Wie weit ein Vogel fliegt, hängt nicht zuletzt von seiner bevorzugten Nahrung ab. So sind bei uns brütende Insektenfresser wie zum Beispiel Rauchschwalben meist Langstreckenzieher, die südlich der Sahara überwintern. Die meisten unserer Körnerfresser - etwa Buchfinken - dagegen sind Kurzstreckenzieher, die nur bis Südeuropa oder Nordafrika fliegen. Auch die bevorzugte Reisezeit hängt von der Nahrung ab: Insektenfresser sind meist nachts unterwegs, ebenso die Mehrzahl der Wat- und Wasservögel. Körnerfresser dagegen fliegen meist tagsüber, und zwar in großen Schwärmen. Warum das im Einzelnen so ist, wird noch erforscht. Fest steht: tagsüber fliegen all jene, die beim Fliegen die Thermik ausnutzen, also Greifvögel, Störche und Kraniche. Weil über dem offenen Meer kaum Aufwinde herrschen, werden Meere meist an Engpässen überquert. Gebirge werden entweder umflogen oder an niedrigen Pässen überwunden. Manche Zugvögel steigen dabei auf 8.000 bis 10.000 Meter Höhe empor, etwa beim Überqueren des Himalajas oder beim Ausnützen starker Windströmungen in Tiefdruckgebieten.

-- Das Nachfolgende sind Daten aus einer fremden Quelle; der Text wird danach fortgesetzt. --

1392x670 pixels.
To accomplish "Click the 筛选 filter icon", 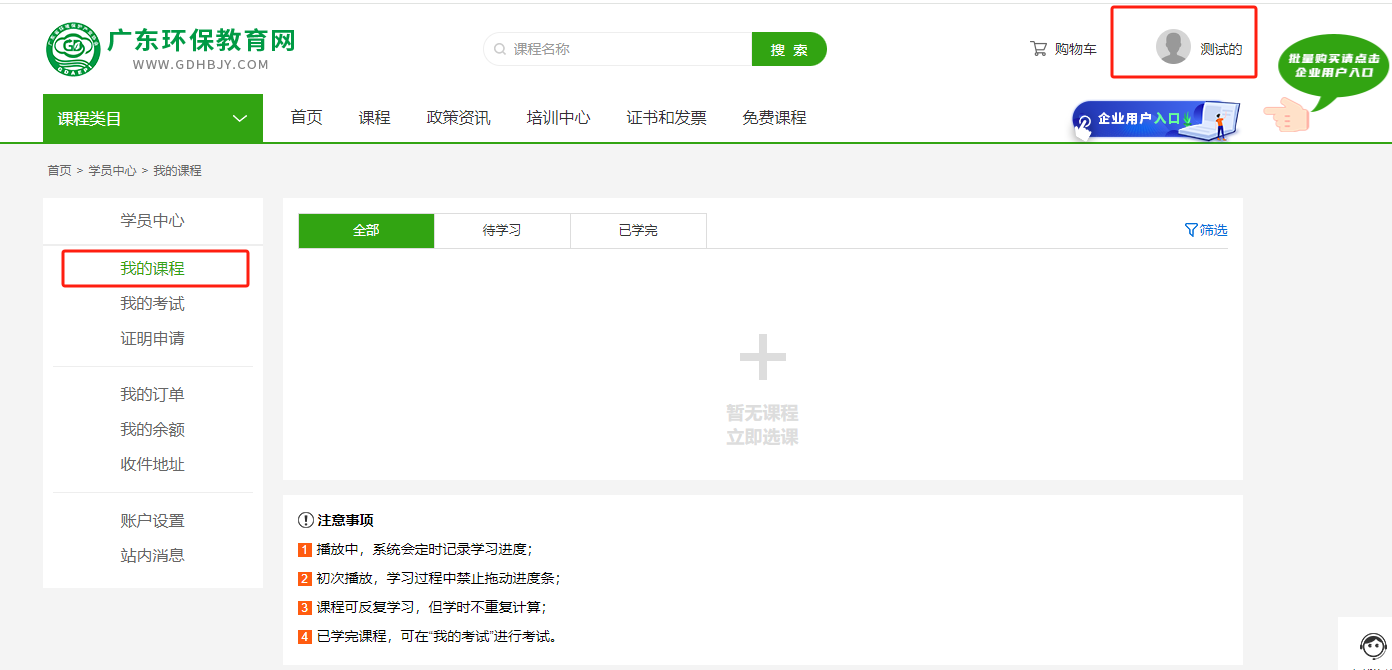I will click(1191, 230).
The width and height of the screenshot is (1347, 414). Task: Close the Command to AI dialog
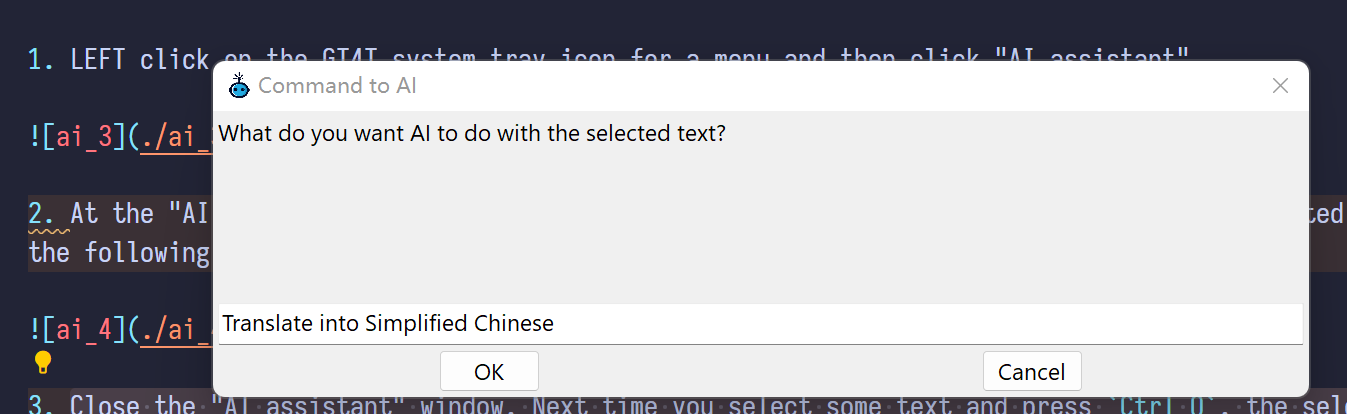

Teilzieher und Klimaerwärmung
Durch genetische Selektion lässt sich auch erklären, warum immer mehr Vögel den Winter hierzulande verbringen. Aufschlussreich ist in diesem Zusammenhang das Zugverhalten von so genannten Teilziehern wie etwa Amseln. Teilzug bedeutet: Ein Teil der Vögel zieht weg, um den Winter in wärmeren Gefilden zu verbringen, während der Rest an Ort und Stelle bleibt. Im Zuge der Klimaerwärmung jedoch überwintern immer mehr Amseln hierzulande. Kehren die ziehenden Artgenossen im Frühjahr aus dem Süden zurück, sind die besten Reviere schon besetzt. Die Folge: sesshafte Amseln vermehren sich weitaus erfolgreicher, und schon nach wenigen Generationen hat sich die teilziehende Amselpopulation in eine sesshafte verwandelt. Denn ob ein Vogel wegzieht oder bleibt, ist eine Frage der Veranlagung. Inzwischen geht man davon aus, dass der Teilzug die am weitesten verbreitete Lebensform bei Vögeln darstellt. In Europa zum Beispiel sind von den etwa 400 vorkommenden Vogelarten aktuell ungefähr 70 Prozent Teilzieher, die anderen 30 Prozent überwiegend Zugvögel.

Risiken und Gefahren
Nun könnte man meinen, Zugvögel seien besonders großen Gefahren ausgesetzt. Freilich ist es riskant, bei Wind und Wetter weite Strecken zurückzulegen und dabei Länder zu überqueren, in denen Jagd auf Vögel gemacht wird. Weitaus problematischer ist jedoch die Zerstörung von geeigneten Rastplätzen entlang der Wanderrouten sowie von Brut- und Ruhegebieten an den jeweiligen Zielorten durch Landwirtschaft und Zersiedelung. Setzt man die Anzahl der gelegten Eier mit der Anzahl der überlebenden Vögel in Beziehung, so zeigt sich: Standvögel leben mindestens so gefährlich wie Zugvögel. Der Grund: ein harter Winter kann den ganzen Bestand gefährden. In milden Zeiten dagegen gewinnen die sesshaften Artgenossen die Oberhand. Der Treibhauseffekt könnte also bewirken, dass immer mehr unserer Zugvogelarten zu Standvögeln werden. Selbst so genannte Exoten könnten hierzulande heimisch werden. Seit Jahren schon haben entflohene Papageien ganzjährig gute Überlebenschancen und an Orten wie Wiesbaden und Heidelberg bereits Kolonien gebildet.